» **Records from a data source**
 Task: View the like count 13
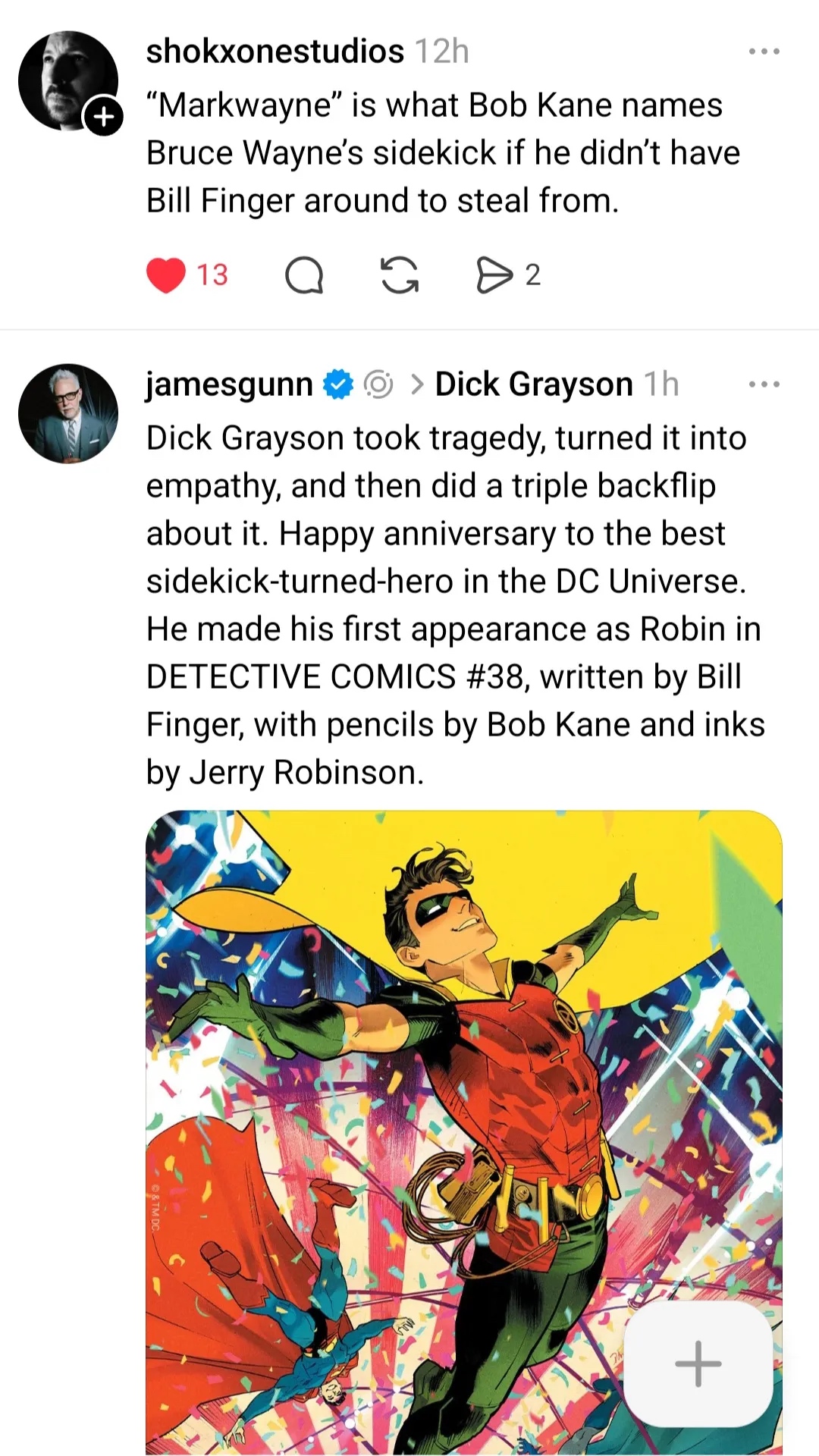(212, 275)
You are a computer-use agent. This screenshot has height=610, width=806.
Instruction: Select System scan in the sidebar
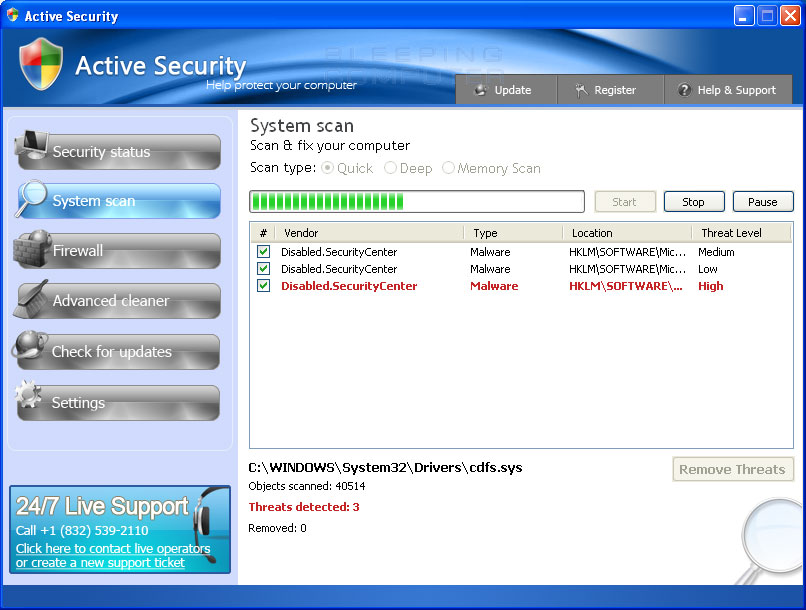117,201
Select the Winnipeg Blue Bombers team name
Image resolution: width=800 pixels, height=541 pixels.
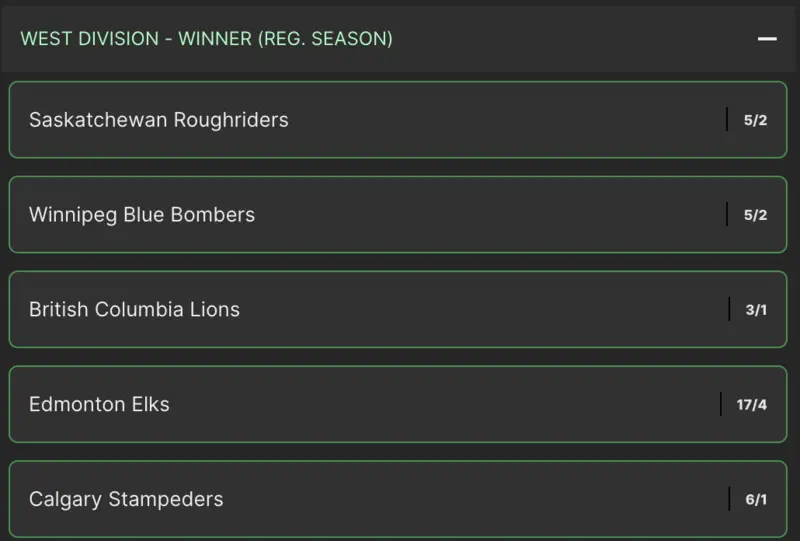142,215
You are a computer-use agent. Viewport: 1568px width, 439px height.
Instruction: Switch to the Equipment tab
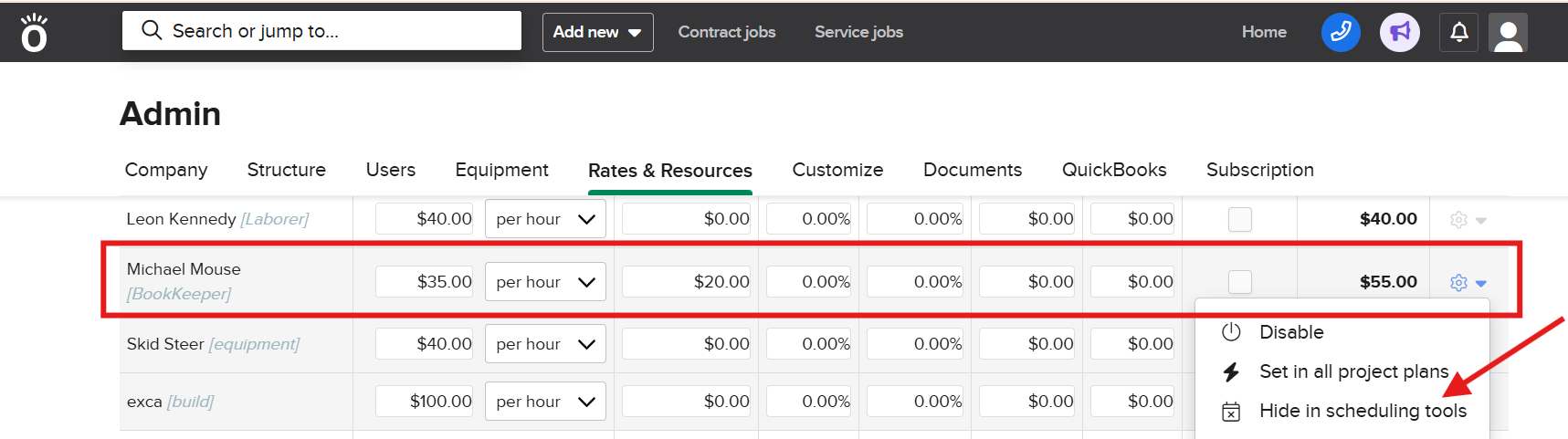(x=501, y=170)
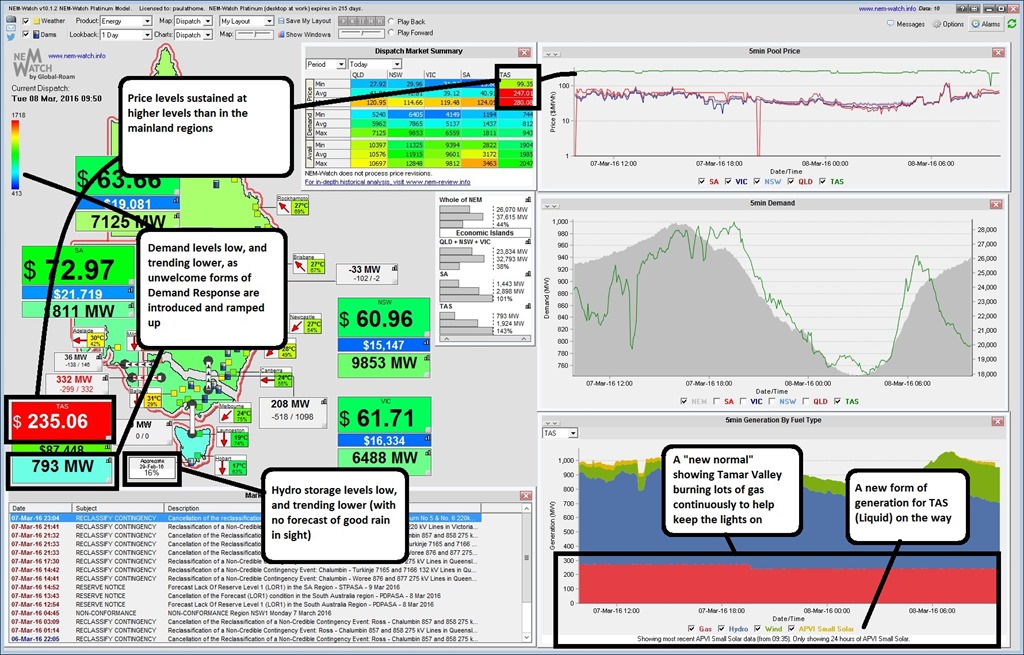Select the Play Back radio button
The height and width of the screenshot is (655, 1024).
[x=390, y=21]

» **Exercise brief**
Look through the entries for the string "computer". Every line that has it belongs in the answer.

» **Task result**
You are a computer-use agent. This screenshot has height=610, width=806.
You are a computer-use agent. Viewport: 1568px width, 439px height.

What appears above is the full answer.